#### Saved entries
■ ■ ■

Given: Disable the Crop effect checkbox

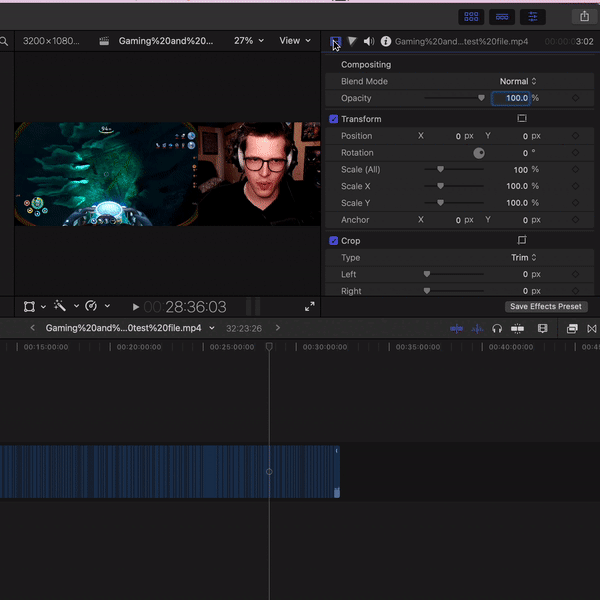Looking at the screenshot, I should pos(334,241).
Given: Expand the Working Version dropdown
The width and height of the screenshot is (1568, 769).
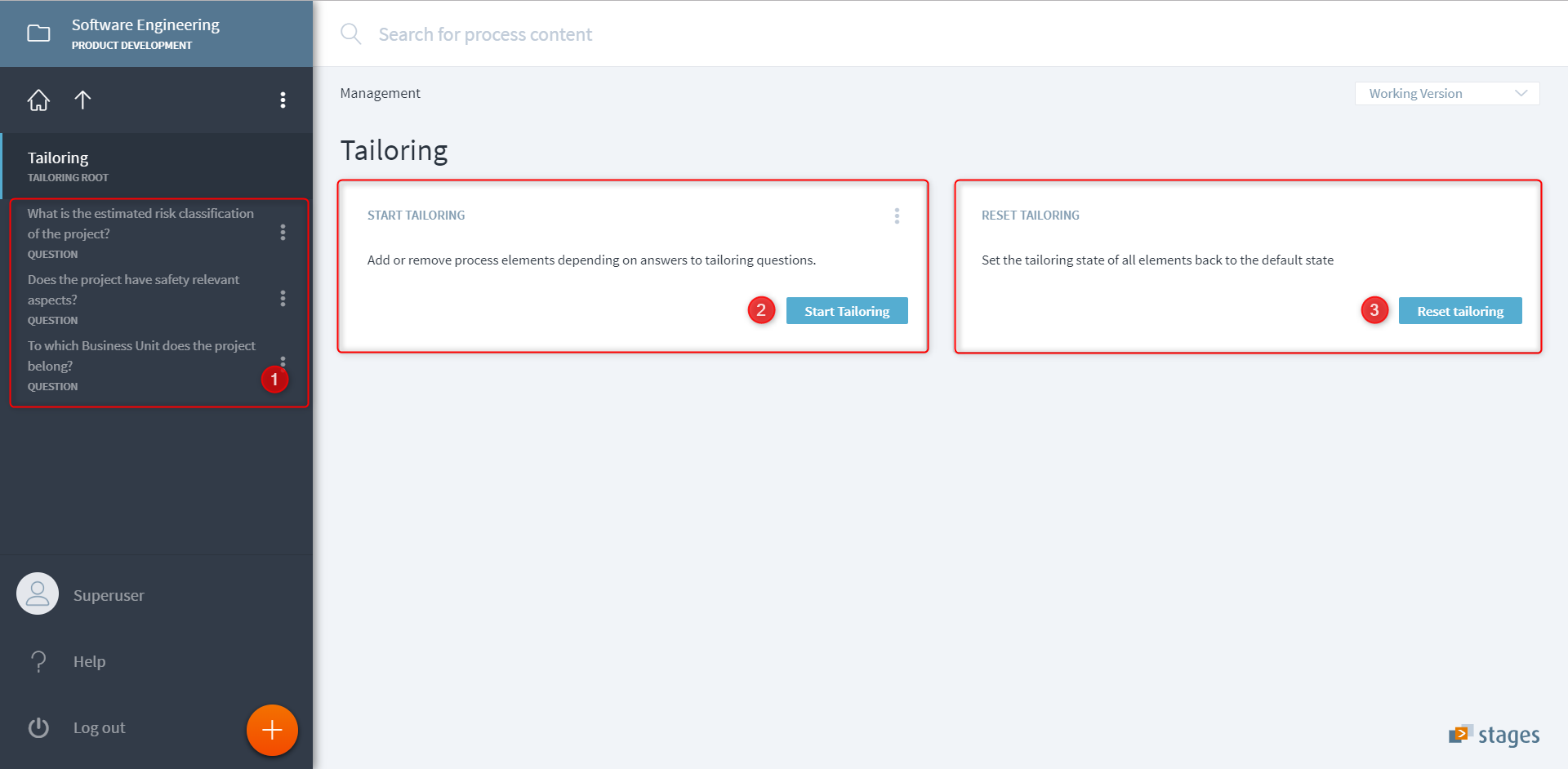Looking at the screenshot, I should (x=1446, y=94).
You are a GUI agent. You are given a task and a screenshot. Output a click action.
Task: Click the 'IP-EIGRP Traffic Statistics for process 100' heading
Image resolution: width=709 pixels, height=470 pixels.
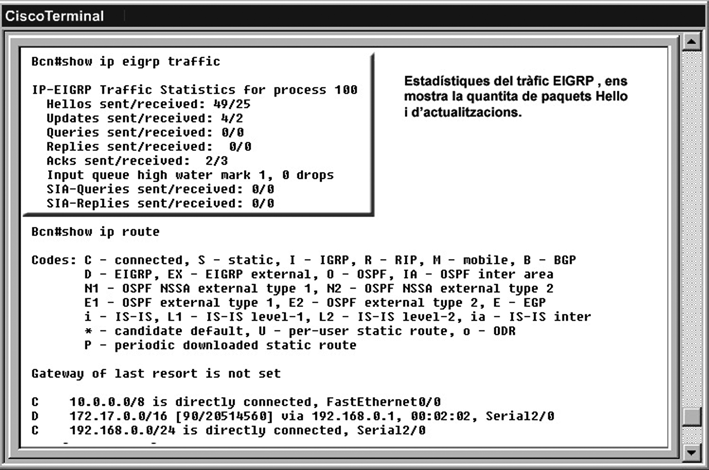point(194,90)
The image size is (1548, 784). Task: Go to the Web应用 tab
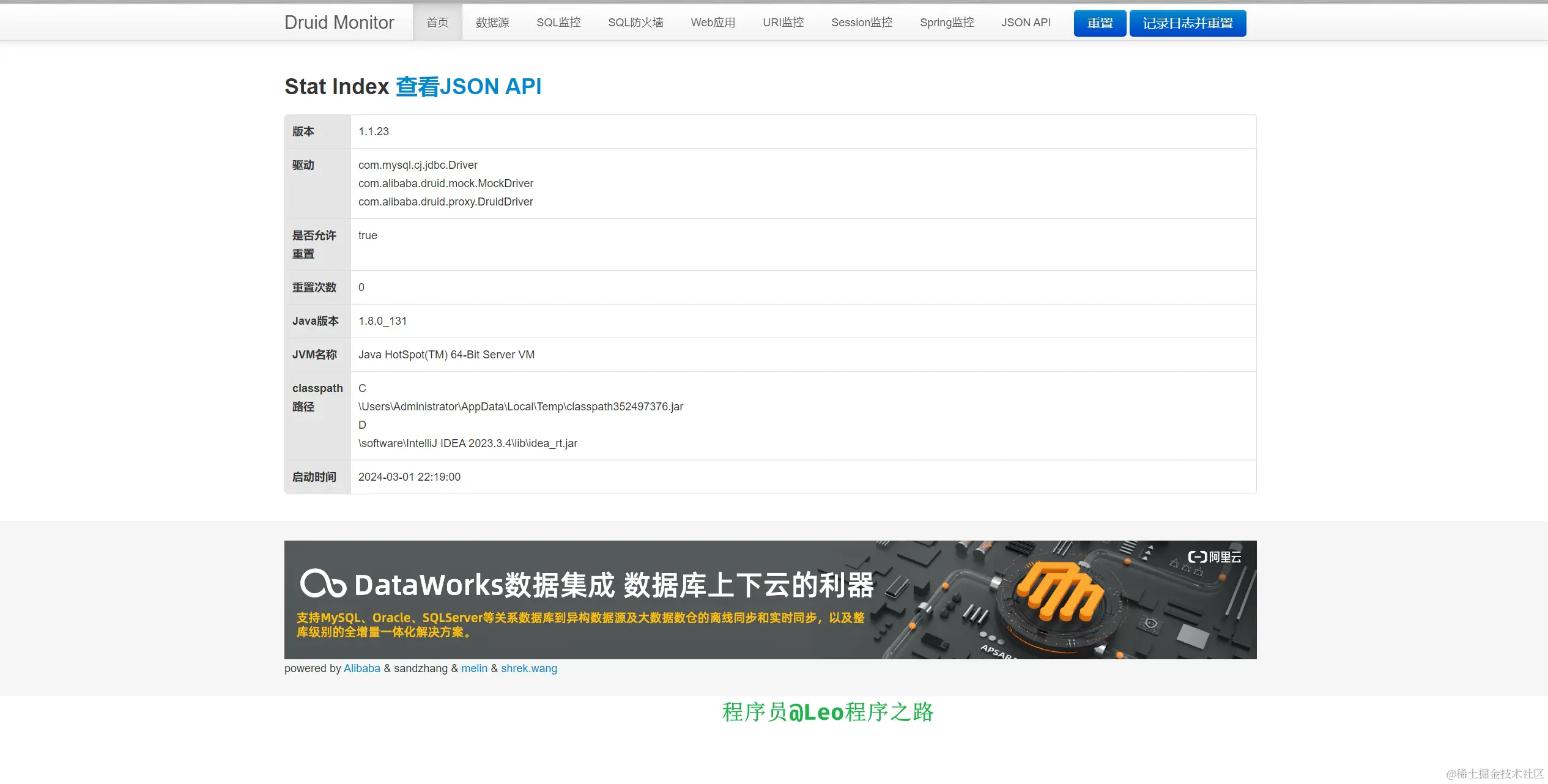point(713,23)
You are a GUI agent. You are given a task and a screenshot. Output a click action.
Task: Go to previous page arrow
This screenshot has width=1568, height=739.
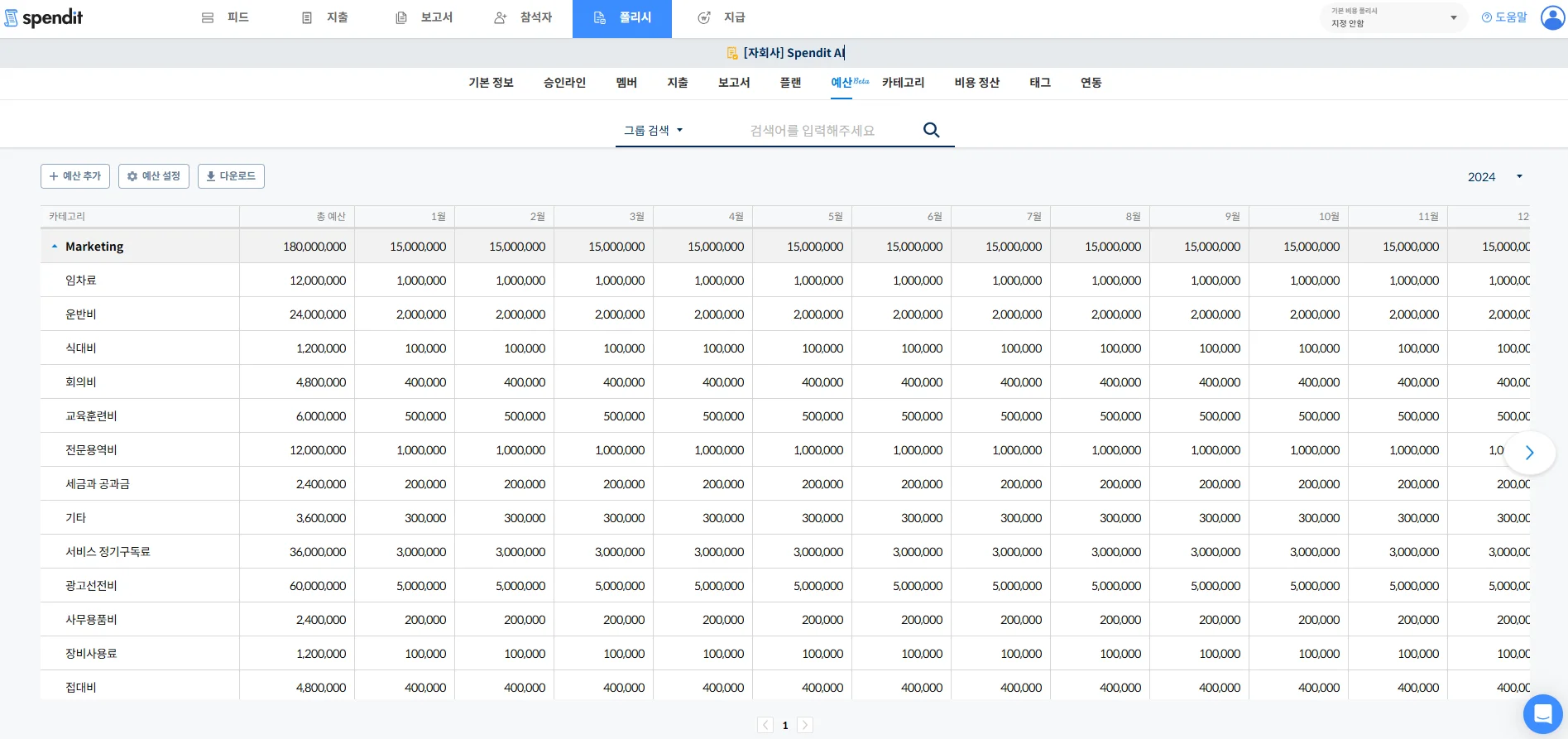tap(765, 725)
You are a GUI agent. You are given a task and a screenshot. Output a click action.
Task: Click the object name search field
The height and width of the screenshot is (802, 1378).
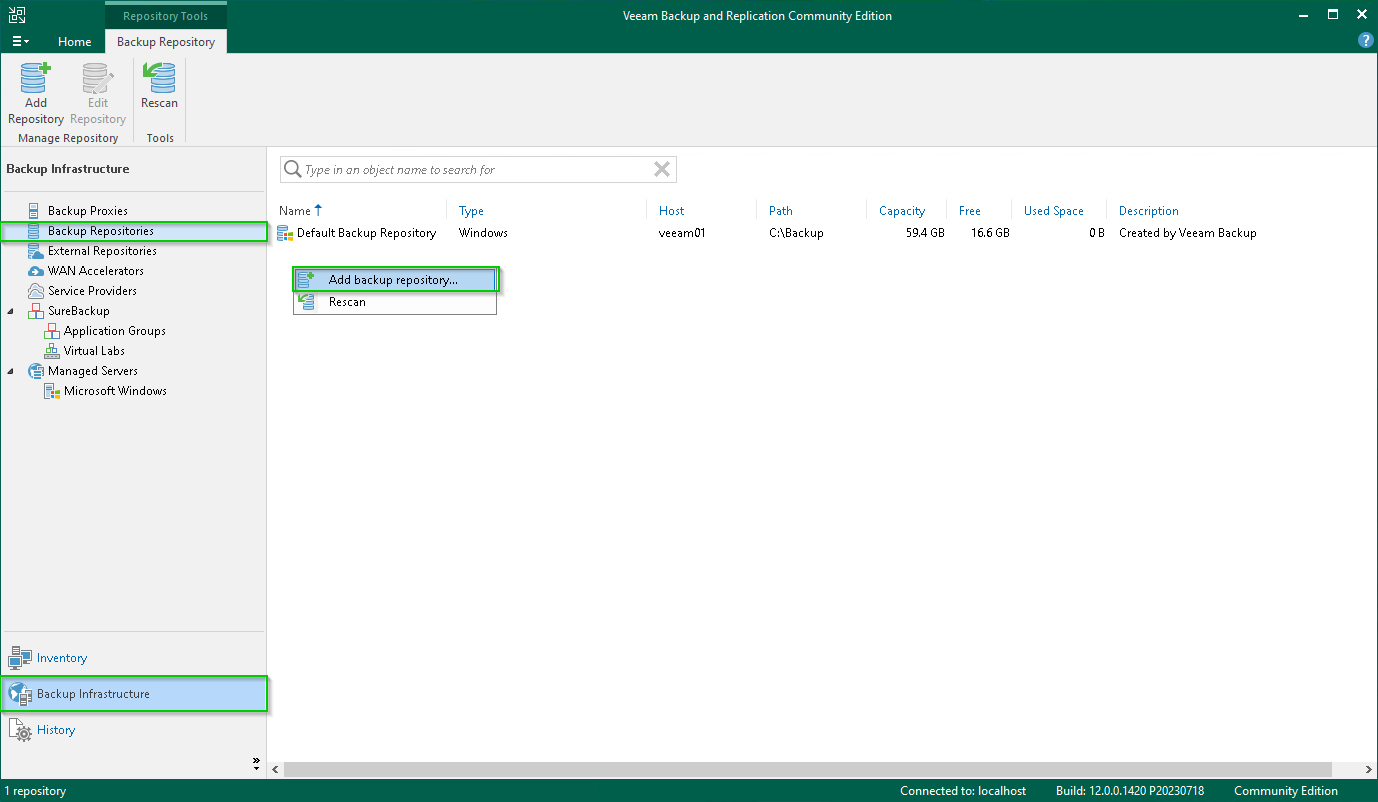pyautogui.click(x=470, y=170)
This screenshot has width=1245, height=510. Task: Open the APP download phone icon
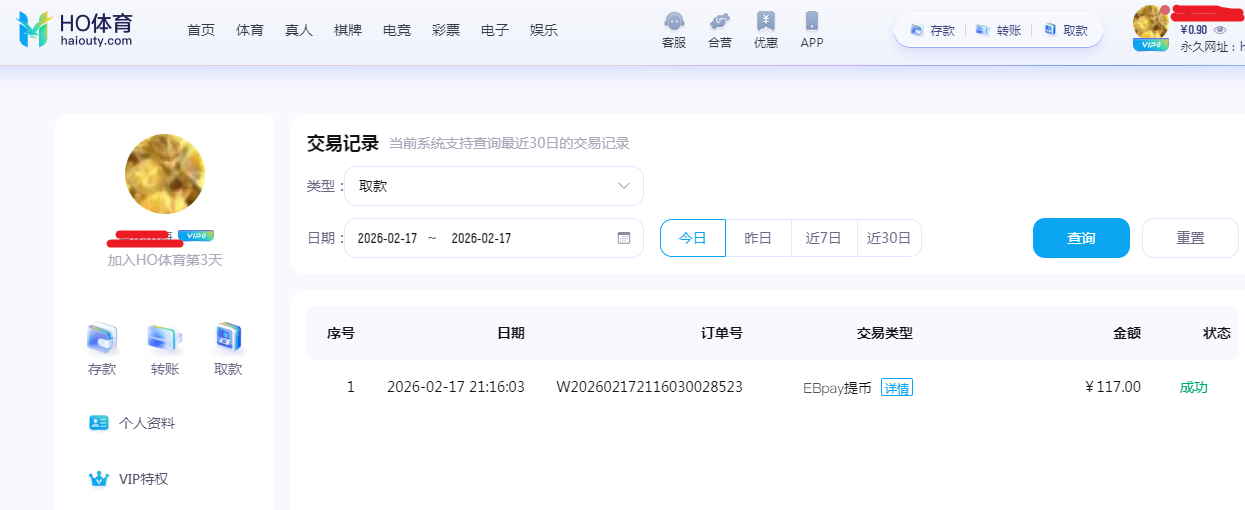pos(812,22)
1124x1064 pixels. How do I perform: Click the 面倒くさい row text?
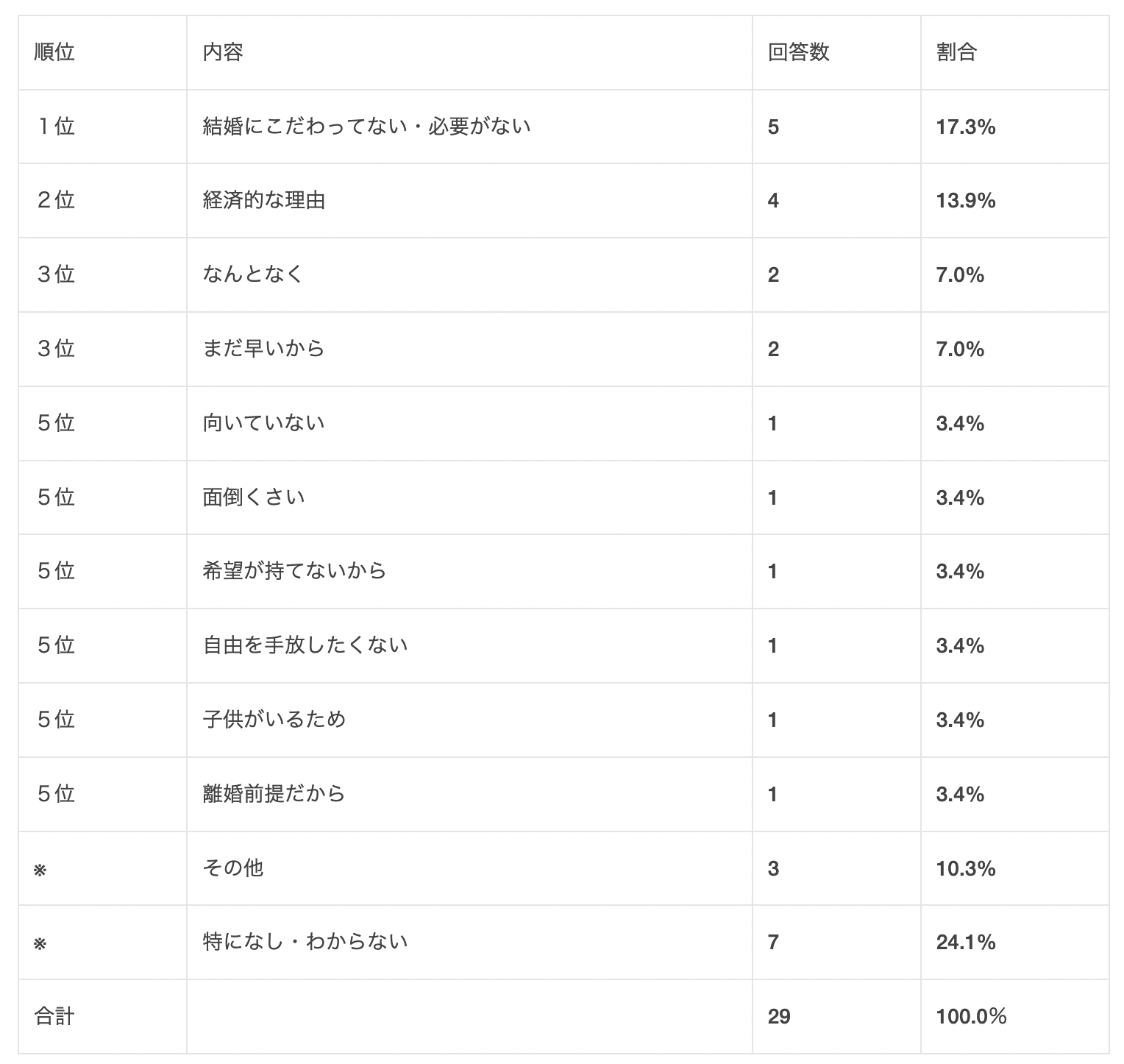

■ ■ ■

#### WORK REQUEST
The expected response is every entry above, repeated exactly, pictures removed.

#### TASK RESULT
Given: Disable the Crop effect checkbox

Looking at the screenshot, I should pos(334,241).
Given: Expand the Working Version dropdown
The width and height of the screenshot is (1568, 769).
Looking at the screenshot, I should (x=1446, y=94).
You are a GUI agent. You are given a task and a screenshot. Output a click action.
Task: Click the 'IP-EIGRP Traffic Statistics for process 100' heading
Image resolution: width=709 pixels, height=470 pixels.
point(194,90)
The image size is (1548, 784). Task: Go to the Web应用 tab
point(713,23)
You are a GUI agent. You are given a task and a screenshot. Output a click action.
Task: Go to previous page arrow
This screenshot has width=1568, height=739.
tap(765, 725)
You are a GUI agent. You are given a task and a screenshot. Output a click action.
Task: Click the object name search field
The height and width of the screenshot is (802, 1378).
pyautogui.click(x=470, y=170)
This screenshot has width=1245, height=510. Task: Open the APP download phone icon
pos(812,22)
1124x1064 pixels. How do I perform: Click the 面倒くさい row text?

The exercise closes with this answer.